→ **Problem statement**
Restate word for word the lines that run from the one containing "Given: Click the masked password dots" to the last line of the data, both ends included.

--------

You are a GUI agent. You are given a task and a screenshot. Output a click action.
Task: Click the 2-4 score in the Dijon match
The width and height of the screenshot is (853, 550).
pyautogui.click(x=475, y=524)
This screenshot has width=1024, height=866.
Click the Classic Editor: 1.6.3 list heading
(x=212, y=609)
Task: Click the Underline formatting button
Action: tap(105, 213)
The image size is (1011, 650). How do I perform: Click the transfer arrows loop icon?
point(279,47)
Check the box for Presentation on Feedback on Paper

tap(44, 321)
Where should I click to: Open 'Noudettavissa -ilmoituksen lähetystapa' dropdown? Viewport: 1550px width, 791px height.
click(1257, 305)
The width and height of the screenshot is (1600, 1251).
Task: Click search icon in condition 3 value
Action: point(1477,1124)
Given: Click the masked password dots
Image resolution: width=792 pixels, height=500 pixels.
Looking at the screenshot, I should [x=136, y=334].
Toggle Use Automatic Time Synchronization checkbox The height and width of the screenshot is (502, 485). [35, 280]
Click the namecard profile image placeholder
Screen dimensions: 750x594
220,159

--------

→ **Your response**
Given: Click the masked password dots
Image resolution: width=792 pixels, height=500 pixels.
Looking at the screenshot, I should [x=136, y=334].
Toggle Use Automatic Time Synchronization checkbox The height and width of the screenshot is (502, 485). [35, 280]
Click the namecard profile image placeholder
Screen dimensions: 750x594
220,159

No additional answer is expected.